▶ _JOB_: Swap "screenshot" for "screen image" in the entries from the line containing "You are a GUI" through the line containing "pyautogui.click(x=650, y=341)", and reproduce only those lines with everything else unchanged. Leave out the pictures.

--- Start of PROVIDED RECORDS ---

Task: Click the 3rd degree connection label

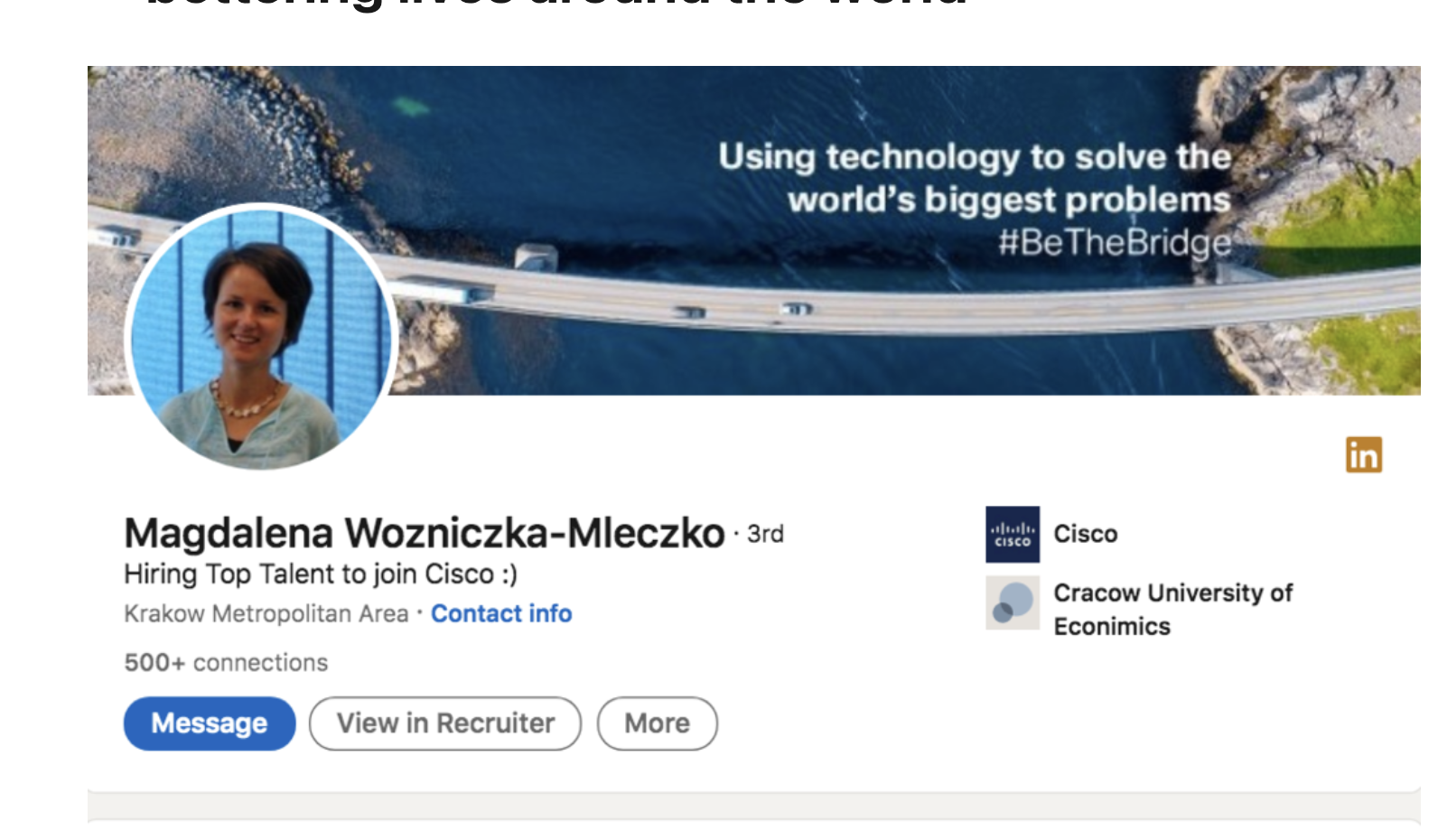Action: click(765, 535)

--- End of PROVIDED RECORDS ---
--- Start of PROVIDED RECORDS ---

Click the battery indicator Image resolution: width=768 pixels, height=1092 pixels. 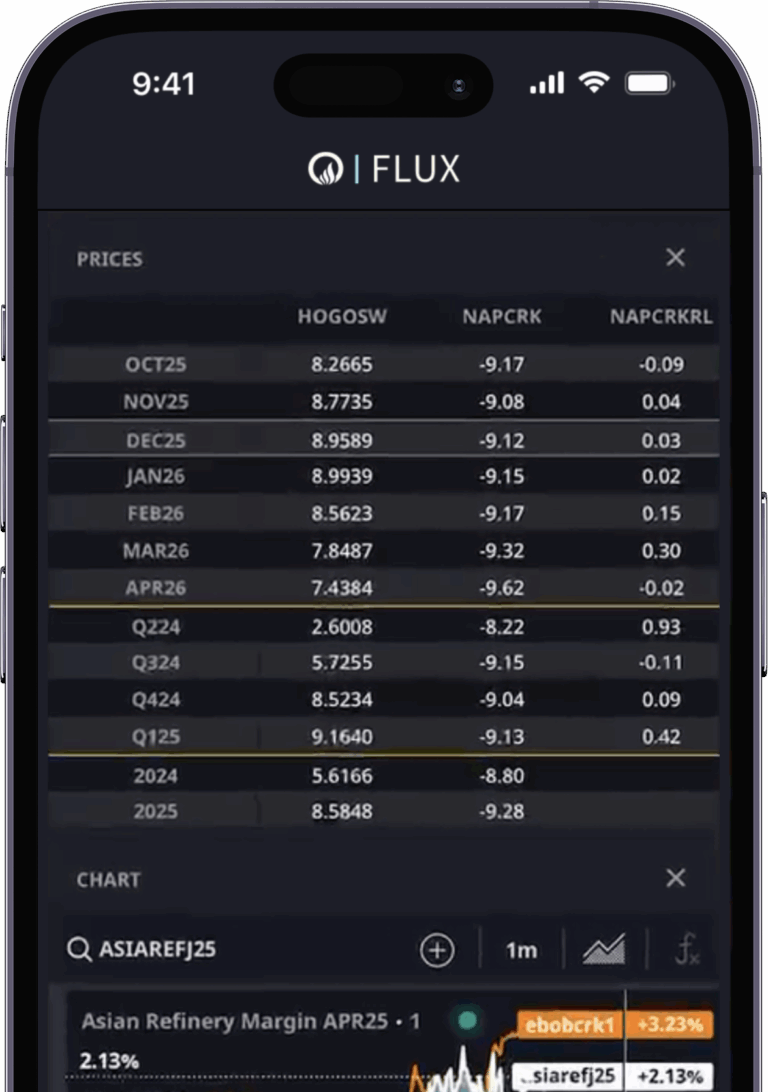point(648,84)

--- End of PROVIDED RECORDS ---
--- Start of PROVIDED RECORDS ---

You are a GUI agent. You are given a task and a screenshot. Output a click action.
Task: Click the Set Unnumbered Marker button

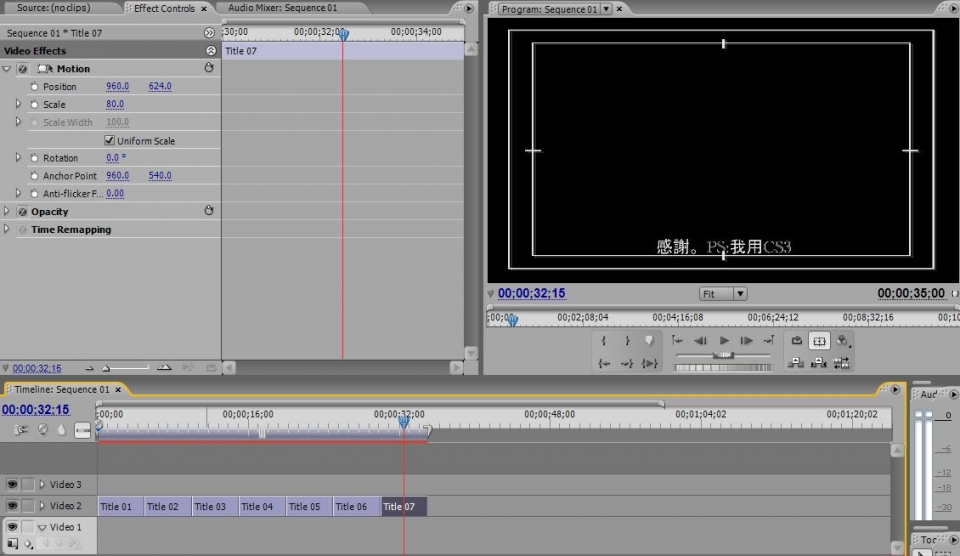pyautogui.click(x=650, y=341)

--- End of PROVIDED RECORDS ---

▶ _THE REPLY_:
You are a GUI agent. You are given a task and a screen image. Output a click action.
Task: Click the Set Unnumbered Marker button

pyautogui.click(x=650, y=341)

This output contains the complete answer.